To do
A: Please extract the part of the skater profile that opens with the words containing "Figure skating career" and closes with "in Tallinn, Estonia.", copying it word for word.
B: In the skater profile, what place did she finish at the 2015 World Junior Championships?

Passage given
--- --- ---

Guia Maria Tagliapietra

Personal information
- Born: 11 August 1998 (age 27) Aosta, Italy
- Height: 1.63 m (5 ft 4 in)

Figure skating career
- Country: Italy
- Coach: Romina Poli
- Skating club: SC Courmayeur
- Began skating: 2003

= Guia Maria Tagliapietra =

Italian figure skater (born 1998)

Guia Maria Tagliapietra (born 11 August 1998) is an Italian figure skater. She has won three senior international medals and the 2014 Italian national junior title. She placed 15th at the 2015 World Junior Championships in Tallinn, Estonia.

--- --- ---

Dataset records
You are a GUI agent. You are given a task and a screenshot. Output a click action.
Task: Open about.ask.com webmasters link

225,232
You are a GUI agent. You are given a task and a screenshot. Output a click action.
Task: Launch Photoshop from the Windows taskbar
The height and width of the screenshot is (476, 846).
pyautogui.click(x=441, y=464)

--- --- ---

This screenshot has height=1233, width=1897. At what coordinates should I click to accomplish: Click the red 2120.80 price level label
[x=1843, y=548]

--- --- ---

Responses by task
A:
Figure skating career
- Country: Italy
- Coach: Romina Poli
- Skating club: SC Courmayeur
- Began skating: 2003

= Guia Maria Tagliapietra =

Italian figure skater (born 1998)

Guia Maria Tagliapietra (born 11 August 1998) is an Italian figure skater. She has won three senior international medals and the 2014 Italian national junior title. She placed 15th at the 2015 World Junior Championships in Tallinn, Estonia.

B: 15th